# Required work:
Copy each record exactly as it reads, leaving out any pictures it holds.

━━━━━━━━━━

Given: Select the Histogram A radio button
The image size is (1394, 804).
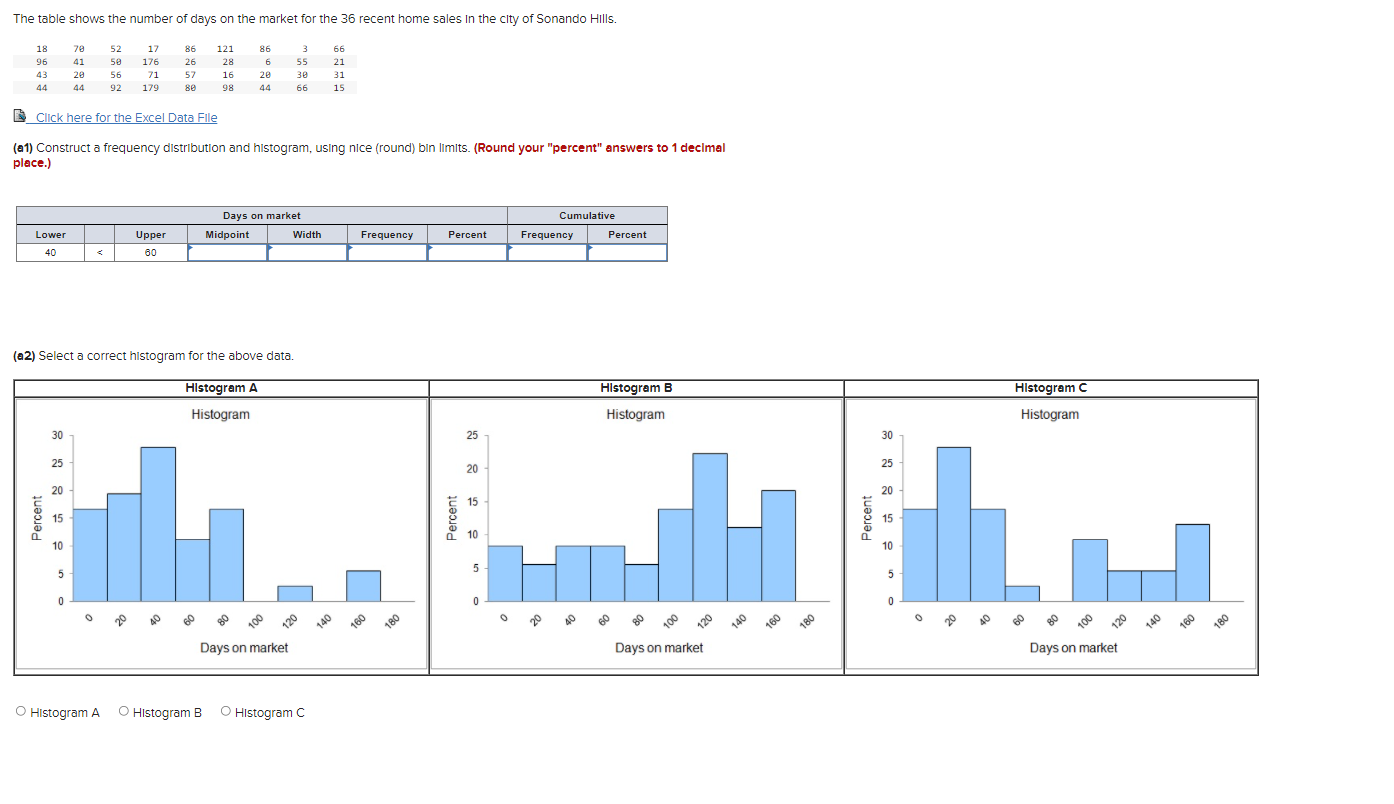Looking at the screenshot, I should pos(21,711).
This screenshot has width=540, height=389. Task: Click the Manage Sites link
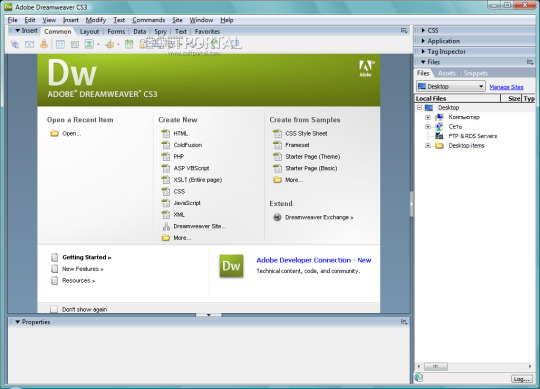(506, 87)
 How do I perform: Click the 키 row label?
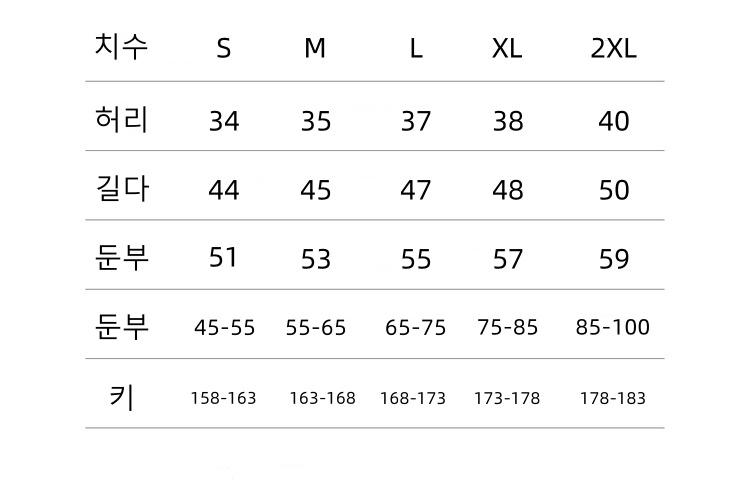(122, 397)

━━━━━━━━━━

# Task response:
Given: Select the Histogram A radio button
The image size is (1394, 804).
Looking at the screenshot, I should pos(21,711).
This screenshot has width=540, height=389. Task: Click the Manage Sites link
(506, 87)
 How do I perform: Click the 키 row label?
(122, 397)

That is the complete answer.